Most of us probably use YouTube every day without thinking twice. From embedded videos on our favorite blogs to live news coverage, the video hosting giant has made itself a fixture of everyday life. And, kids are using YouTube in much the same way as their grown-up counterparts. While you’re clicking through to a step-by-step guide to the world’s best meatballs, kids are enjoying their favorite Daniel Tiger episodes on repeat and picking up pro tips from play-by-plays of video games. With this in mind, YouTube launched YouTube Kids in 2015, a separate app aimed at providing a streaming experience tailored specifically for younger users.
Since then, the app has seen its fair share of controversy, with parents criticizing various features of the app as being unsuitable, or even downright unsafe for kids. How have YouTube and parent company Google addressed these concerns? Is the app safe for kids these days? Read on to help make the right decision for your family.
What is YouTube Kids?
YouTube Kids is a separate app from regular YouTube. Its simpler graphics and navigation style make it easier for kids to use, and content is filtered through from the main YouTube site to, at least in theory, eliminate mature or inappropriate content (more on this later).

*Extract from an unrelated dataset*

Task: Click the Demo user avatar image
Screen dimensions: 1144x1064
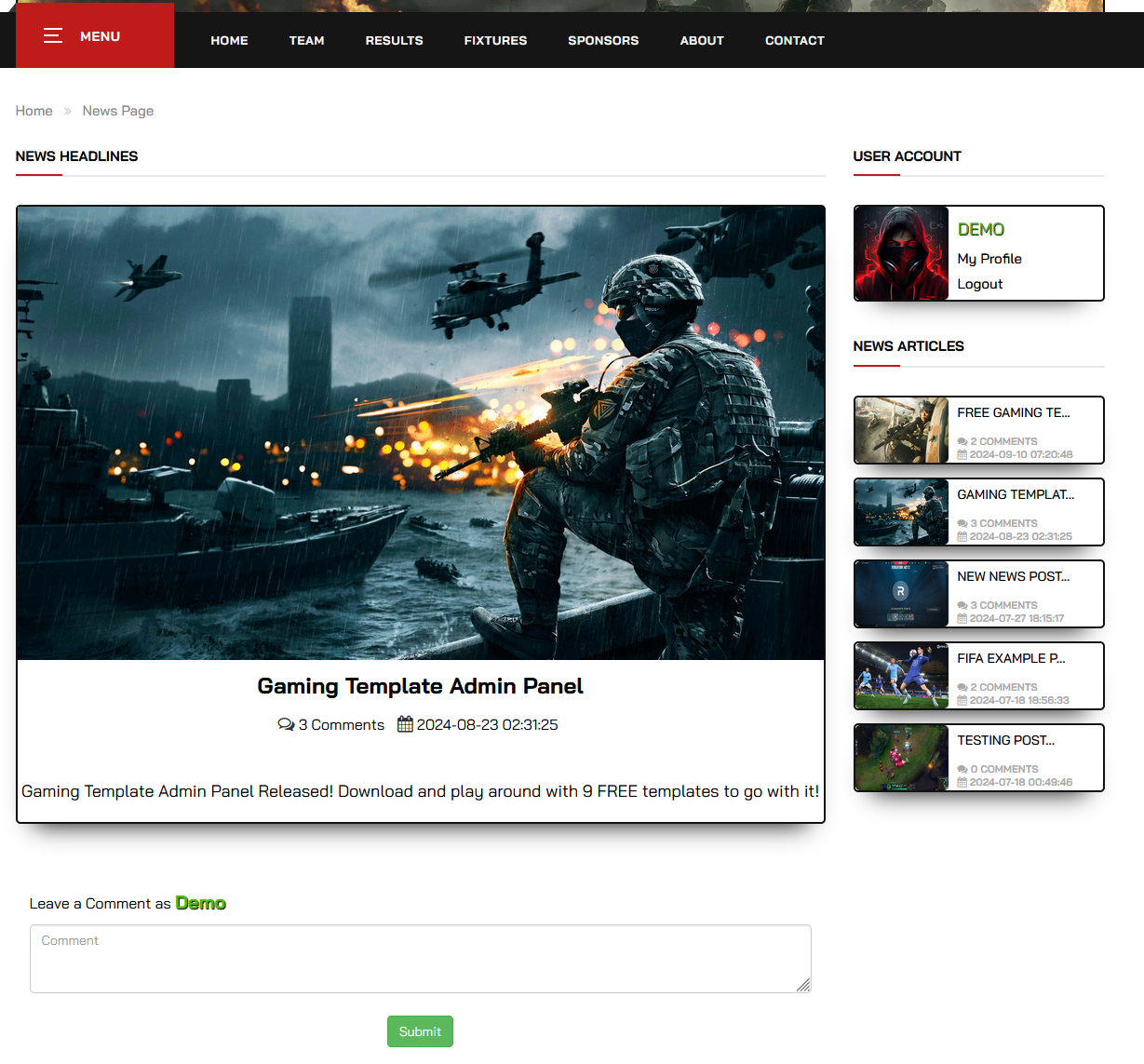Action: [x=901, y=253]
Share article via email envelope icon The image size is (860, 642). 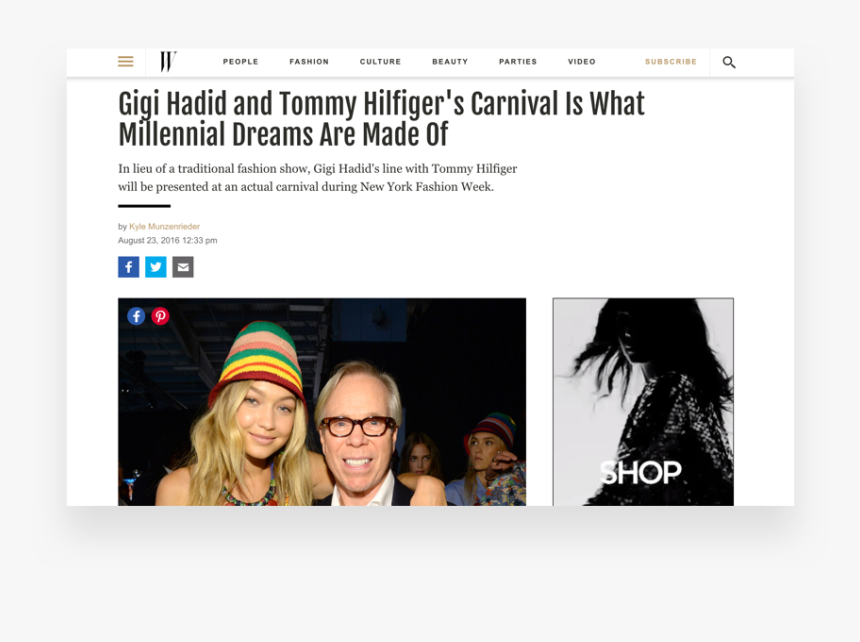pyautogui.click(x=183, y=267)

Through the app, parents can set up profiles for up to 8 different kids, each with their own passcode and settings. Available parental controls include age limits, time limits and blocking of specific videos. You can also choose whether to allow access to the search function or set the app to only display videos you have approved.
Is YouTube Kids safe for kids?
The issue that has garnered the most media attention for YouTube Kids is inappropriate and/or unsafe content slipping past YouTube Kids’ filtering algorithm. In rare but concerning instances, videos containing recognizable cartoon characters in violent or sexual circumstances, as well as videos advocating self-harm, weight loss and other inappropriate content have appeared on YouTube Kids. While this type of content is more common on regular YouTube, some of it has been known to filter through to YouTube Kids with the use of tags to fool the algorithm YouTube uses to categorize content.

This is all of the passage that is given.